The evolution of acid happens extremely fast. Miss a day crushing grapes on your tongue, and the moment has likely passed — worse than an avocado. Picking bins have to be on site for the exact moment. Winemaker Kate Payne-Brown of Stoller Family Estate in Dayton says everybody is on call for sparkling wine harvest. “When the east winds howl (warm winds from the Gorge), I start to lose sleep and acidity.”

While vintners pick for style, the site determines the limit of that style. Some begin with a desired profile and plant a vineyard accordingly. These would be high-elevation, windy sites with some northern exposure, like Argyle’s Spirit Hill. Warmer sites require vintners to “lean in” to what the vineyard can deliver.

At the southern tip of the Dundee Hills, Payne-Brown identified the optimal vineyard sections for sparkling, taking her cue from Champagne producers who crop heavier and pick earlier. She says the site remains the “Paul Revere of the Dundee Hills” for picking sparkling. When she stages her bins, the other vineyards realize their time is coming soon. Winemaker Michael Davies — with associate winemaker Olivier Prost — of REX HILL in Newberg “leans in” to the natural, rich fruitiness and weight from Carabella Vineyard on Ladd Hill. He adjusts his pick time and fermentation vessels, embracing rich and textured, but classy and ageable.

Timing is essential for sparkling production, including aging on the lees. Winemaker Andrew Davis of Lytle-Barnett and The Radiant Sparkling Wine Co. in McMinnville takes a page from Champagne, which requires a minimum of 18 months on lees for non-vintage and three years for vintage wines. The timeframe allows for autolytic changes in which wines acquire yeasty, biscuit-like notes. “We see qualitative differences at these benchmarks used in Champagne making,” explains Davis. “With time, what once presented like lemon juice becomes creamy.” Of course, these are just standards. Through experimentation, Jussiaume follows a touchstone of three to five years on lees for “aromatics without being over-aged.” Most panel members craft an extended-tirage wine, meaning it remains on the lees for many years.

How long should wine age after disgorgement (removing lees) before release? It depends on the preferred style: younger or more developed. Under lees, wines change slowly as yeast is broken down. Davis explains that following disgorgement, the wine’s evolution speeds. He offers a visceral description: “Disgorgement is the first time the bottle has taken a breath.” A slow incursion of oxygen begins and the sparkling wine develops at the same rate as a still counterpart.

There is yet another factor: Before a bottle of Blanc de Blancs is corked and caged, it is dosed with a mixture of base wine and sugar (dosage) — another chance to affect the style of the finished wine. Those who attended the dosage trial at Argyle took a deeper dive into this topic. Guests tasted a Blanc de Blancs 2016 from Spirit Hill Vineyard with increasing doses of a sugar-wine mixture, from zero to six grams. Argyle’s winemaker, Nate Klostermann, instructed everyone to concentrate on differences in tightness, body and length. He explains how higher dosage sits on top of the base, masking aroma and flavor, while lower dosage reveals yeasty notes. He looks for what he calls the “Goldilocks,” or “sweet spot” of dosage. Once finished, it takes some time for the wine to bounce back from the dosage experience. This time also varies according to the vintner’s style.

How do vintners predict the future of sparkling wine? Experience is everything. Hennen admits, “It was like learning the winemaking process all over again.” Starting in 2005 as an intern and becoming a winemaker in 2013, Klostermann learned to trust the instincts that have soaked into his palate and brain. When asked if he still records the data, the answer was affirmative, but “I just don’t reference them as often.”

The secret is out: The future of sparkling wine shows great potential in Oregon. Davis agrees, describing the style here as “more fruit-forward than Europe and poised to be equally iconic.”

◇ ◇ ◇ ◇ ◇ ◇ ◇

• [HOW TO COMPLETE THIS TASK]
Reproduce word for word the part of the passage about Oregon sparkling wine that begins at the words "While vintners pick" and stops after "vineyard can deliver.". Draw only on the passage about Oregon sparkling wine.

• [DATA SHOWN]
◇ ◇ ◇ ◇ ◇ ◇ ◇

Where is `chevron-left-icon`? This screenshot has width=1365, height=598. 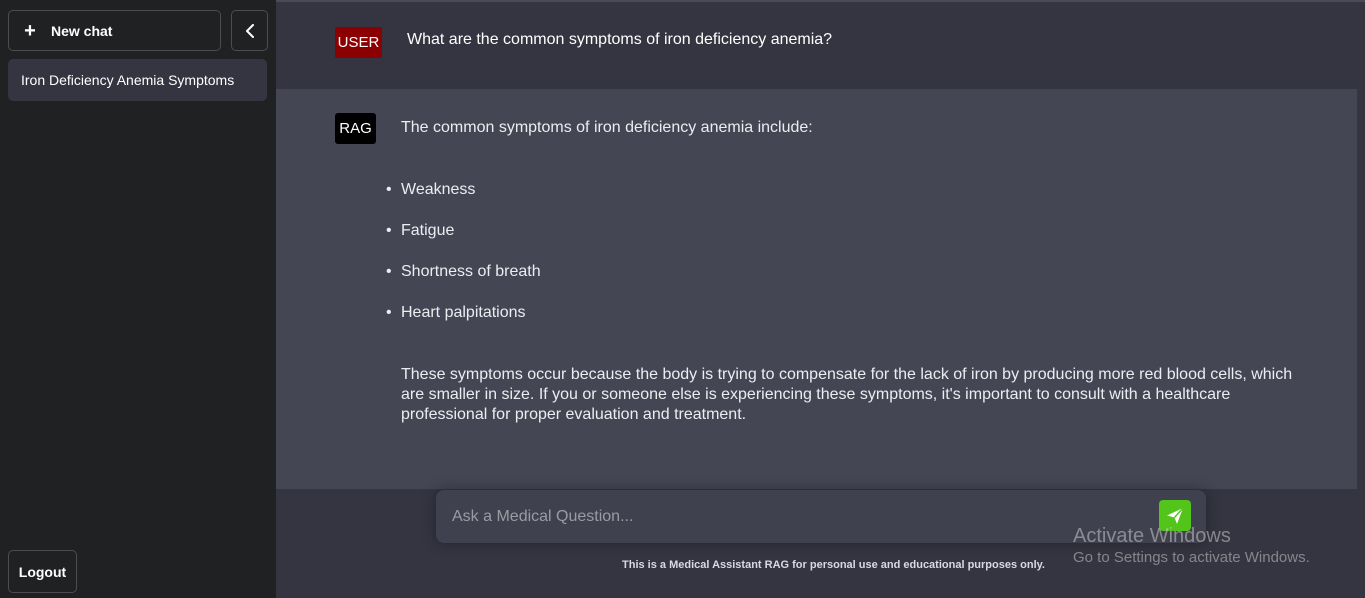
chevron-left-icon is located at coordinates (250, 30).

◇ ◇ ◇ ◇ ◇ ◇ ◇

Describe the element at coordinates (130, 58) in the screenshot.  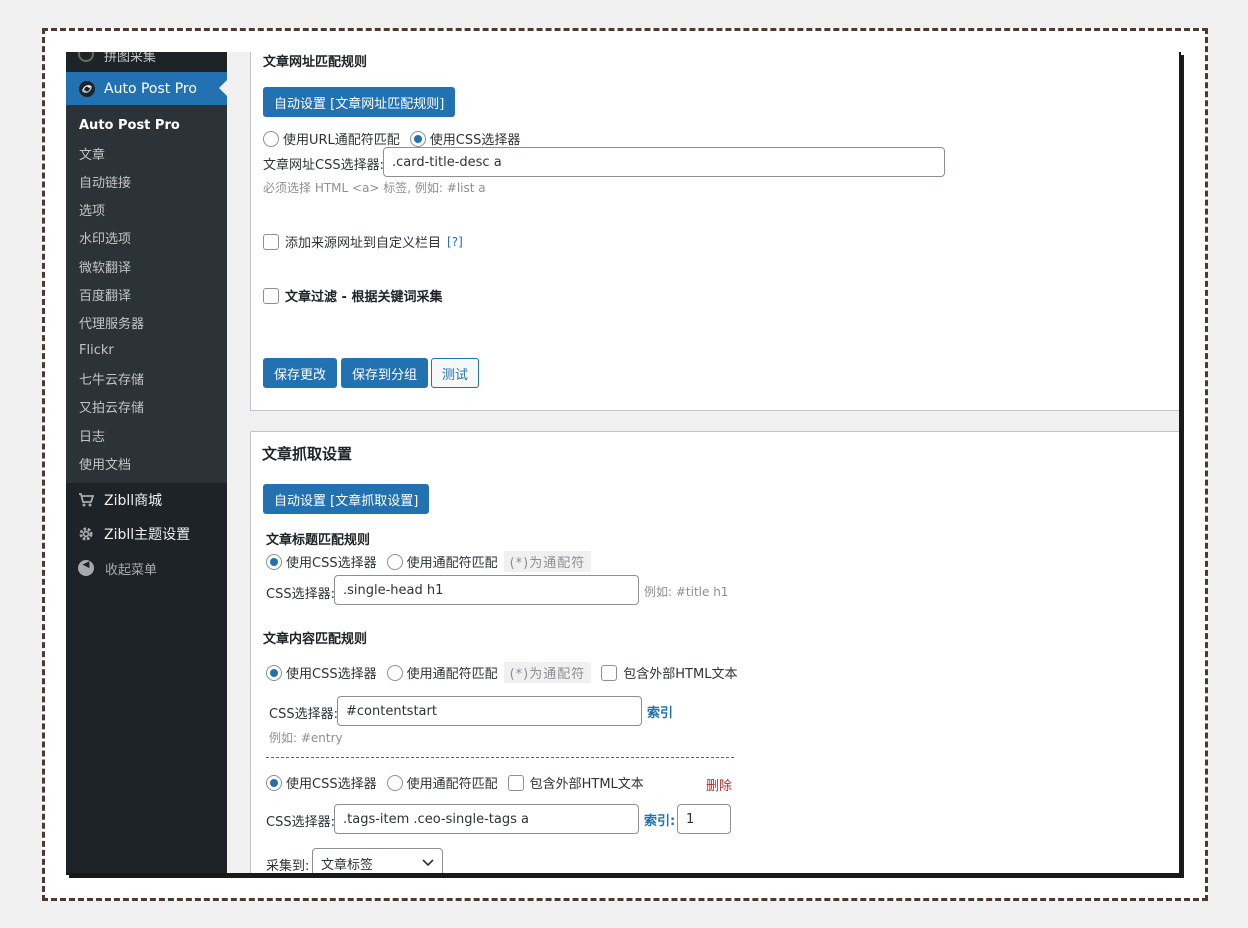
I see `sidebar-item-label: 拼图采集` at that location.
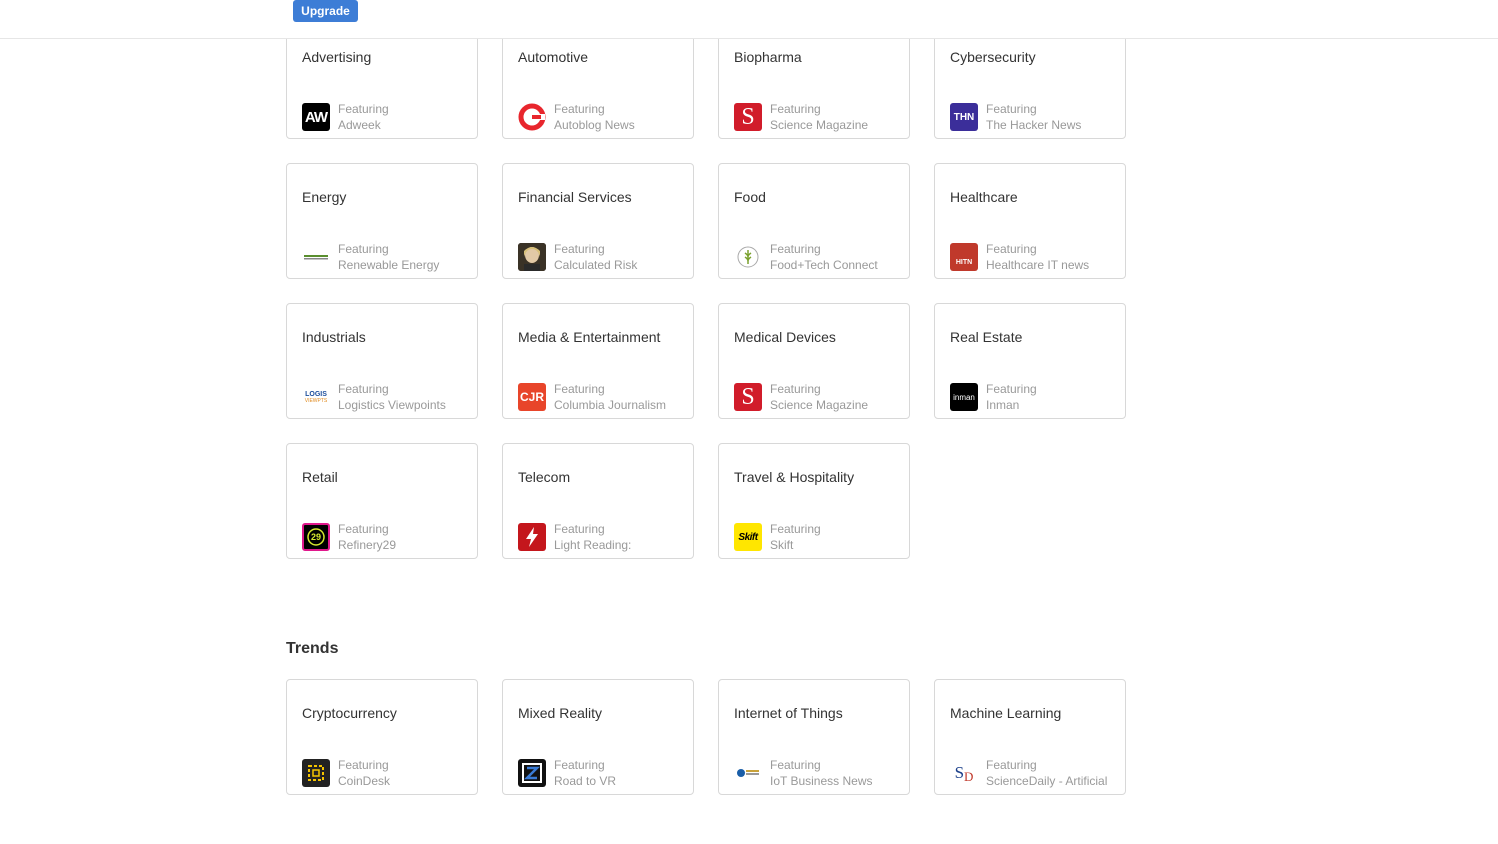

◇ ◇ ◇ ◇ ◇ ◇ ◇

• [WRITTEN SOLUTION]
While vintners pick for style, the site determines the limit of that style. Some begin with a desired profile and plant a vineyard accordingly. These would be high-elevation, windy sites with some northern exposure, like Argyle’s Spirit Hill. Warmer sites require vintners to “lean in” to what the vineyard can deliver.